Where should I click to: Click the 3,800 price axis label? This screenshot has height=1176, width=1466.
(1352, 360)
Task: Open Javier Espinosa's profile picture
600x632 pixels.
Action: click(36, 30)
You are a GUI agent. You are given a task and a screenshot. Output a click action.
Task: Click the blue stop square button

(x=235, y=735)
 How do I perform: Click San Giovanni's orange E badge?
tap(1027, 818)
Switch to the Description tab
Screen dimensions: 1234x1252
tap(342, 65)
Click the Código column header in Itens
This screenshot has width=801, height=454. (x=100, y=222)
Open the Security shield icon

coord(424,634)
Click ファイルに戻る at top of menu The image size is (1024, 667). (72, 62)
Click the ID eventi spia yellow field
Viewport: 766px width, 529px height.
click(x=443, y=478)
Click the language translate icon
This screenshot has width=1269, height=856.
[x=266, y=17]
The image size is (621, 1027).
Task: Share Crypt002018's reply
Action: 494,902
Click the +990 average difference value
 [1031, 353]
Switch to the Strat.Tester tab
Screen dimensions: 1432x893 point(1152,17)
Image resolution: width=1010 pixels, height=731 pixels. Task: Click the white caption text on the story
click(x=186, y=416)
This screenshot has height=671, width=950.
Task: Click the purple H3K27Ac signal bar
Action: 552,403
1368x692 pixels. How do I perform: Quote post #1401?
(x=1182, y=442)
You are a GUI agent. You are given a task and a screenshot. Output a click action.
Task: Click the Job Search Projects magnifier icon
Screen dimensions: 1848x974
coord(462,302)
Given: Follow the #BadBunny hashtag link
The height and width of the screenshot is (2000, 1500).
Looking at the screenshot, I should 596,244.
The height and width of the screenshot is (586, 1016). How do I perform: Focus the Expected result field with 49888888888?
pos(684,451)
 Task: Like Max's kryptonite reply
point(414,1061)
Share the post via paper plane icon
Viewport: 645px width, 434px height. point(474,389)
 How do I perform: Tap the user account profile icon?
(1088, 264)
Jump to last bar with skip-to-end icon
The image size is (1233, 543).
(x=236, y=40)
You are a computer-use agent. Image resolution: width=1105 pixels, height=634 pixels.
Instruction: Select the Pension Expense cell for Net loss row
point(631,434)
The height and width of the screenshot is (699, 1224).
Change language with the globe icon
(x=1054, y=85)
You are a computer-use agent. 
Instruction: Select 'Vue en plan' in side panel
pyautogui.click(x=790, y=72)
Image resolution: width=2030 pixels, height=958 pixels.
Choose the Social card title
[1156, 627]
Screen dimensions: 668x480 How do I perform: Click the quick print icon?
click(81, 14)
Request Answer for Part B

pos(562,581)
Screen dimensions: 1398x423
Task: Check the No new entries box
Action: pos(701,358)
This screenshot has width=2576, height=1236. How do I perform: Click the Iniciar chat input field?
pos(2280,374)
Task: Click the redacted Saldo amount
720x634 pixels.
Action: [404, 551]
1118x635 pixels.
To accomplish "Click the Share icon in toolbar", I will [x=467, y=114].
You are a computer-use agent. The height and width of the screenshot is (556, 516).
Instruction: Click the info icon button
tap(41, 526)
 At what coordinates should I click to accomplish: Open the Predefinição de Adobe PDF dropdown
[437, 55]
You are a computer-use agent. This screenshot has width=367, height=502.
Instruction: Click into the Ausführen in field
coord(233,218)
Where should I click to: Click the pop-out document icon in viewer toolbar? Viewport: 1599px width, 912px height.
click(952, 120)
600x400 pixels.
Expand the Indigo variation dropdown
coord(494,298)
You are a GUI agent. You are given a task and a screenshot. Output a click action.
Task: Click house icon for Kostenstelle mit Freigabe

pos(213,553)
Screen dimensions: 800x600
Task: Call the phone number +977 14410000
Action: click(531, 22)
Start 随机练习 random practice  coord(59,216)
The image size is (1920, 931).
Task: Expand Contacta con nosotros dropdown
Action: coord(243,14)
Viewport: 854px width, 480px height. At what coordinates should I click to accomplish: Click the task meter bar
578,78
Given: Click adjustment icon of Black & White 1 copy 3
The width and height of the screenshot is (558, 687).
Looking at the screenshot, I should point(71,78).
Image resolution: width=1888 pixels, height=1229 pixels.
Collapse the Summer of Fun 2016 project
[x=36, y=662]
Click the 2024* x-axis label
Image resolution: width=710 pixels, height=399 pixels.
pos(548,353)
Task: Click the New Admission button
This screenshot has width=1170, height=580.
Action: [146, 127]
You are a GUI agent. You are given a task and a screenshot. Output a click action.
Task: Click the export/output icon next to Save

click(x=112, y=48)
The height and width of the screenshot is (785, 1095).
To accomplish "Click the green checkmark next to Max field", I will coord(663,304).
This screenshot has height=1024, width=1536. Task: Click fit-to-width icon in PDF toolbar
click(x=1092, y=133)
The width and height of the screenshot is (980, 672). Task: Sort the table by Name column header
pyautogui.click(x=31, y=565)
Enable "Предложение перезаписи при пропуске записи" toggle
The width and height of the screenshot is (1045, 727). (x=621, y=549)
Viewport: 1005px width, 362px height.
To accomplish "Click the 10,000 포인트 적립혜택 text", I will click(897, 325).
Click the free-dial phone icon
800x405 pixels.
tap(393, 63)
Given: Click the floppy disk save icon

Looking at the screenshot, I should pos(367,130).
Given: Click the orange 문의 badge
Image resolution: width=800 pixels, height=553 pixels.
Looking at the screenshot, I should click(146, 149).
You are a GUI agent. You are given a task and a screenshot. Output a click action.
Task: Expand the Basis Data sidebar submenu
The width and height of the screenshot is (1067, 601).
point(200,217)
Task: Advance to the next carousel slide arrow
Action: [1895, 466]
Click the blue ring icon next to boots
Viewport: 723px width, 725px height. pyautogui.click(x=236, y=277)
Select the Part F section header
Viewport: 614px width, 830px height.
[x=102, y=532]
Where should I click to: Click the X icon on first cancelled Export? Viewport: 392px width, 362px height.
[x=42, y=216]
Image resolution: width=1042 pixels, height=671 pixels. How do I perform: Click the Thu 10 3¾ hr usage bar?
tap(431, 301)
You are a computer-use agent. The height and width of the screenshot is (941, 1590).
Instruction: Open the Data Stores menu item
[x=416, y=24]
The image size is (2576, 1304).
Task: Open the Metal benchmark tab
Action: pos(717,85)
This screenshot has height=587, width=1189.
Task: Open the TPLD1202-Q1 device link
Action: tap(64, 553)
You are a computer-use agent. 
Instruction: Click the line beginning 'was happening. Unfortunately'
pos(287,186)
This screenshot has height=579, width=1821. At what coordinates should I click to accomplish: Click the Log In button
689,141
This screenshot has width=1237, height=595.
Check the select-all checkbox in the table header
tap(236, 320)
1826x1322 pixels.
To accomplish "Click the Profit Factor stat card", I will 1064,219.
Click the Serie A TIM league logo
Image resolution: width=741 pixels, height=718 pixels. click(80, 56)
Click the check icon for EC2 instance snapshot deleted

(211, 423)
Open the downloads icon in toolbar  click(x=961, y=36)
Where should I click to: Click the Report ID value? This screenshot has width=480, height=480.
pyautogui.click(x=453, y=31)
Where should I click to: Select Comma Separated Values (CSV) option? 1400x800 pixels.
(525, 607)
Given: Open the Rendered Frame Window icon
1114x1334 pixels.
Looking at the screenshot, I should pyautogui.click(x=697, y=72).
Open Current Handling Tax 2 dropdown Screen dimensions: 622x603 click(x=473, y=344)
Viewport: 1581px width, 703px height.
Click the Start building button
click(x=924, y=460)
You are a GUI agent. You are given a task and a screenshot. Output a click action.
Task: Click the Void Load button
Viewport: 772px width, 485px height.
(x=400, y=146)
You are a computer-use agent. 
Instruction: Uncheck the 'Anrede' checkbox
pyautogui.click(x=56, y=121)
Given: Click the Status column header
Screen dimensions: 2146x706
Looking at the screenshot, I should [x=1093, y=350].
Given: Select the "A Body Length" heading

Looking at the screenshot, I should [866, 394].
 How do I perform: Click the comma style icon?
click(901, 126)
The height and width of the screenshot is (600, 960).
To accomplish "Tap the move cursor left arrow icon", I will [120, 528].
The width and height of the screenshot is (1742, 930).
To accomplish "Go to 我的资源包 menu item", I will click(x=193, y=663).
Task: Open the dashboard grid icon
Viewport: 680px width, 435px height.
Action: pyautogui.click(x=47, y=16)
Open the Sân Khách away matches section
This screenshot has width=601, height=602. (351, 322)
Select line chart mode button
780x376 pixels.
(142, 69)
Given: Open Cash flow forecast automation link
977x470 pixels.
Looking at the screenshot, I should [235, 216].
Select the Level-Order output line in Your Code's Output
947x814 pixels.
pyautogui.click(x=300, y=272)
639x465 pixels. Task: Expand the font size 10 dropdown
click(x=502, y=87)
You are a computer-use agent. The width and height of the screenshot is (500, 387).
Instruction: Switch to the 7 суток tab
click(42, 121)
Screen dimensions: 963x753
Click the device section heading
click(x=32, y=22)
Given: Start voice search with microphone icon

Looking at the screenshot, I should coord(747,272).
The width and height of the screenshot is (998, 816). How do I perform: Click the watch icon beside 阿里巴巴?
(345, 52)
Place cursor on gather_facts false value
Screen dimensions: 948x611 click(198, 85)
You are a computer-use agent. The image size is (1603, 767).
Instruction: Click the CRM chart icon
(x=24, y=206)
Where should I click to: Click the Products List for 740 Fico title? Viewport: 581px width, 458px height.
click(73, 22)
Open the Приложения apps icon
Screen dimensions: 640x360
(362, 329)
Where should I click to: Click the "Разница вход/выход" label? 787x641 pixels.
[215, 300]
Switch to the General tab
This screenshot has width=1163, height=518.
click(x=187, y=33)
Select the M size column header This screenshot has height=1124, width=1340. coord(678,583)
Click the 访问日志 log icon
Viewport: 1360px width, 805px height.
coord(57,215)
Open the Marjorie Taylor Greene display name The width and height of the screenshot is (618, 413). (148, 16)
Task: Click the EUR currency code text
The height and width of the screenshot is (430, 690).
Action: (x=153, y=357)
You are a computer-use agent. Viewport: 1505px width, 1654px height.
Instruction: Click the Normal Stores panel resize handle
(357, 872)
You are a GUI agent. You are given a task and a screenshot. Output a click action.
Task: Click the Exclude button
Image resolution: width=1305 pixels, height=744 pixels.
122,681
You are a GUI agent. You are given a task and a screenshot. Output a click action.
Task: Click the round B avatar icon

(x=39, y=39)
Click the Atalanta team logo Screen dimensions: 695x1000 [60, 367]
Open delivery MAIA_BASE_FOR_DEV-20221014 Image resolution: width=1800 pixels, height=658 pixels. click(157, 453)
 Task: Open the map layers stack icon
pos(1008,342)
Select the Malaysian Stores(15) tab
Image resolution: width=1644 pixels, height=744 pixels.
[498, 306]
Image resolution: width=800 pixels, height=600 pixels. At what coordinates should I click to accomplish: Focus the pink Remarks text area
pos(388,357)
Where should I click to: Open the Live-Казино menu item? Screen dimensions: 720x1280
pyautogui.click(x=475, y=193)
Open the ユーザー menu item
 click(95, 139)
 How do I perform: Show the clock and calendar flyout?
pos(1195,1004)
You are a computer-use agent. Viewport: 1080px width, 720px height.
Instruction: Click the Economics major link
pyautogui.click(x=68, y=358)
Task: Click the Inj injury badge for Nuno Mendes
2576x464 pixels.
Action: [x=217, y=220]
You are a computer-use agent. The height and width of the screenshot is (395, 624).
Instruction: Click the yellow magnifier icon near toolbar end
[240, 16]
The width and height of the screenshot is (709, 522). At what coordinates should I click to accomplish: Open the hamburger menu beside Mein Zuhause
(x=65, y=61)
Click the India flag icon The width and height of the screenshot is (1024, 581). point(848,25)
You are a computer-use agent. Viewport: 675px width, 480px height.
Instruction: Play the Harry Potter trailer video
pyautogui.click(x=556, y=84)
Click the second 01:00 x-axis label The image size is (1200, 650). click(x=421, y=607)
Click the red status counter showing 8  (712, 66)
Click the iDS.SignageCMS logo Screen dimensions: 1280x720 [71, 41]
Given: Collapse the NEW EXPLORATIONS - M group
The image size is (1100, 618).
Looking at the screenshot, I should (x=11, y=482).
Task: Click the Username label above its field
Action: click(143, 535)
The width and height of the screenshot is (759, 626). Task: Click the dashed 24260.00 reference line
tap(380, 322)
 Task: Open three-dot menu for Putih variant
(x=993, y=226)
● ● ● ● ● ● ●
* [Work to complete] Using the records above, write out exactly the lines between the one holding "Screen dimensions: 963x753" and the one holding "Open the Marjorie", inclusive; leave everything else out.

* [Output of the exercise]
Screen dimensions: 963x753
Click the device section heading
click(x=32, y=22)
Given: Start voice search with microphone icon

Looking at the screenshot, I should coord(747,272).
The width and height of the screenshot is (998, 816). How do I perform: Click the watch icon beside 阿里巴巴?
(345, 52)
Place cursor on gather_facts false value
Screen dimensions: 948x611 click(198, 85)
You are a computer-use agent. The image size is (1603, 767).
Instruction: Click the CRM chart icon
(x=24, y=206)
Where should I click to: Click the Products List for 740 Fico title? Viewport: 581px width, 458px height.
click(73, 22)
Open the Приложения apps icon
Screen dimensions: 640x360
(362, 329)
Where should I click to: Click the "Разница вход/выход" label? 787x641 pixels.
[215, 300]
Switch to the General tab
This screenshot has width=1163, height=518.
click(x=187, y=33)
Select the M size column header This screenshot has height=1124, width=1340. coord(678,583)
Click the 访问日志 log icon
Viewport: 1360px width, 805px height.
coord(57,215)
Open the Marjorie Taylor Greene display name The width and height of the screenshot is (618, 413). (148, 16)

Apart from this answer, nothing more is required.